Trust Building & Culture for Western Professionals in the Middle East


As your organization begins forming new relationships with Middle Eastern people it will be important to consider their culture in order to maximize productive business relationships. The same principles which have guided all your successful business relationships apply but must be looked at within the lens of what is appropriate or expected within the local culture.
Trust Building & Culture for Western Professionals in the Middle East

by Christen Behzadi

10 months ago


One important matter is ,of course, the building of trust. Trust is key to all relationships, business or otherwise. Establishing trust with someone who is completely foreign to you can be difficult. In the case of building trust with Middle Eastern counterparts there is an additional layer of potential difficulty. With the geopolitical environment surrounding the region over the last several decades hidden biases towards Middle Eastern people in members of your organization can make establishing trust extremely difficult. No one will admit this outright and your only indicator may be stalled deals and unproductive teams. Without cultural training of your organizational teams at all levels you are risking leaving even your top talent without the skills necessary to connect meaningfully with their counterparts and translate your investment in the Middle East marketplace into a worthwhile return for the company.

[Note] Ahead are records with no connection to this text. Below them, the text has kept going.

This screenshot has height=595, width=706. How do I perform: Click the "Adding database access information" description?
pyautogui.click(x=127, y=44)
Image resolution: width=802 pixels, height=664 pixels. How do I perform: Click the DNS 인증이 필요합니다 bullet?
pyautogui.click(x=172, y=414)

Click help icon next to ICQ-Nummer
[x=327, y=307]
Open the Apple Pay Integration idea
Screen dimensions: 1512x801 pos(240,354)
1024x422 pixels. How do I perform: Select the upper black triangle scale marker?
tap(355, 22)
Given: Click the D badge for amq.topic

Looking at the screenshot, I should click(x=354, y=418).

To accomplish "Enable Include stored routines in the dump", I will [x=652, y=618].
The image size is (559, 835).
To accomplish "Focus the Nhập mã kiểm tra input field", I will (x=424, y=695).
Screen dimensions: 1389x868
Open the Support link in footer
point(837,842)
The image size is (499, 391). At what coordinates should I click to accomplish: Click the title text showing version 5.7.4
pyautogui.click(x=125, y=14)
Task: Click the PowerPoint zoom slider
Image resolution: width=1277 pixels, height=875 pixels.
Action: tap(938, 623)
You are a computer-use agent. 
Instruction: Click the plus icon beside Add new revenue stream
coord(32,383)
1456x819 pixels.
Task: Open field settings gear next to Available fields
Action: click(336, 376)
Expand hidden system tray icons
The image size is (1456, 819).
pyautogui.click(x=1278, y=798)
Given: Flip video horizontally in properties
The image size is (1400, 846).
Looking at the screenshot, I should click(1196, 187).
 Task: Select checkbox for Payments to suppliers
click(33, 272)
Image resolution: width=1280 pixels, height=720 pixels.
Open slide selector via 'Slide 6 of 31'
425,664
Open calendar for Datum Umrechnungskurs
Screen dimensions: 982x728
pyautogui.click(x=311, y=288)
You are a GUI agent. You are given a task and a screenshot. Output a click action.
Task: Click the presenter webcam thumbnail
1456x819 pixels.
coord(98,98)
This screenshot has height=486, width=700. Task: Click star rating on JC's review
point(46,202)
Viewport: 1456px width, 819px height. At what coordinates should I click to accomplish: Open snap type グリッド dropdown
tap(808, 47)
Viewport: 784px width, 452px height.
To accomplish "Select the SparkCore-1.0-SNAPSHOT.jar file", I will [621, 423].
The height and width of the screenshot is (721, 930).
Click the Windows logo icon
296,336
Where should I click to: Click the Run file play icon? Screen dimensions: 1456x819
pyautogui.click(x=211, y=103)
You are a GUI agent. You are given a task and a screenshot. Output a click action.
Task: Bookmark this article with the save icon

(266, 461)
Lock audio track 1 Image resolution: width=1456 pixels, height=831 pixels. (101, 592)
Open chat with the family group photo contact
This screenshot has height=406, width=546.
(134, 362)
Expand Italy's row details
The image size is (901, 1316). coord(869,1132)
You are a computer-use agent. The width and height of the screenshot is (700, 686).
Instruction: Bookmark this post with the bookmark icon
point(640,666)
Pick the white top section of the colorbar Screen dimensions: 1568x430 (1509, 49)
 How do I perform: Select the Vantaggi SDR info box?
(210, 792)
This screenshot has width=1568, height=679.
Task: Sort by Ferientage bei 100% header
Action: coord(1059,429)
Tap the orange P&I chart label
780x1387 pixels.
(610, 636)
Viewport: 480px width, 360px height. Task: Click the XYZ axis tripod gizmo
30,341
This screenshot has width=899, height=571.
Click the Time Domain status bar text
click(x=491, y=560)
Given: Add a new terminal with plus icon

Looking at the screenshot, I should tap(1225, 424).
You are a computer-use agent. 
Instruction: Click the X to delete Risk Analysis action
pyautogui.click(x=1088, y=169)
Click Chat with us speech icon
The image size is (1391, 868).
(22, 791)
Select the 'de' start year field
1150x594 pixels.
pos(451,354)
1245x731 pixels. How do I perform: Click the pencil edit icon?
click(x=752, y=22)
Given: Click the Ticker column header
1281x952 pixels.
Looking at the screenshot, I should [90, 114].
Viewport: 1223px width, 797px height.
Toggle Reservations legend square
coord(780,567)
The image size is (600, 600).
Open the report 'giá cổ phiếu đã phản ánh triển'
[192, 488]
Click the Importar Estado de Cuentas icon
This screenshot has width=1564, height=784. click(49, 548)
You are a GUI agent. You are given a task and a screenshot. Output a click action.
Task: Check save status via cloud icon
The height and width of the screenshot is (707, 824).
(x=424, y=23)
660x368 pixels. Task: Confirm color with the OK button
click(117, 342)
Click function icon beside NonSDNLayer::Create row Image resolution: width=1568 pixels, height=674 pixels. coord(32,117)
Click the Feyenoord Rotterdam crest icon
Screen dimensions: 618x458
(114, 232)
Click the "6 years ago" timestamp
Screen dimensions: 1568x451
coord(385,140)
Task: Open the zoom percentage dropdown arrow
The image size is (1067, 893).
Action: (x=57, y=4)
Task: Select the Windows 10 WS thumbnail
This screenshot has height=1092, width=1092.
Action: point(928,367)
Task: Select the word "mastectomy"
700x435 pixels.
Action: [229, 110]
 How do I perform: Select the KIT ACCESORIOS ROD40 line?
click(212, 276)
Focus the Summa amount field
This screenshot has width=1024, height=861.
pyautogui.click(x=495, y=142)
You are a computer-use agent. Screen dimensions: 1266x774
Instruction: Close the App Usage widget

The benefit of doing business within the Middle East and expanding your enterprise into the regional marketplace is the opportunity to work with the wonderful people. The challenge for your organization will be the widespread perceptions of Islam, the Middle East region and their political leaders and forming productive working relationships on behalf of the organization. It is also culturally challenging that culturally most people tend to behave in two distinct ways; a polite public persona and a private persona you will never see- meaning everything is not always exactly as it seems. You may find that you have employees who struggle to be as productive as you know they are capable of on their cross cultural teams. This may be because they don’t understand how to interpret the culture- a skill that is developed through training. 

Some consider matters of culture and the ways in which we work with others to be “soft skills.” Soft skills are defined as attributes which allow people to work harmoniously together. Which is, as we know, key to forming such vital business concepts such as Napoleon Hill’s Mastermind alliance. There is nothing soft about being able to work harmoniously with your fellow coworkers on behalf of the company. Indeed skilled HR and business executives know the value in creating harmonious productive environments on the corporate bottom line and the true cost of unproductive teams in company time and resources.

Your teams must begin to understand the regional culture if you are looking for real returns from your expansion into the marketplace. The goodwill and appreciation generated because company employees come equipped with real knowledge of the people, a positive mental attitude and effective cultural strategies which will allow them to build trusting productive relationships on behalf of the company will translate onto your bottom line. Traveling throughout the Islamic world in the Middle East and Africa will likely be a pleasant surprise for many western professionals. Where once might expect contempt for westerners you will likely find warm friendly locals eager to get to know you and welcome you into their homes. As an American woman myself who married into Middle Eastern culture I can attest to the delight of my first travels into the Middle East and getting to know the less publicized side of the culture.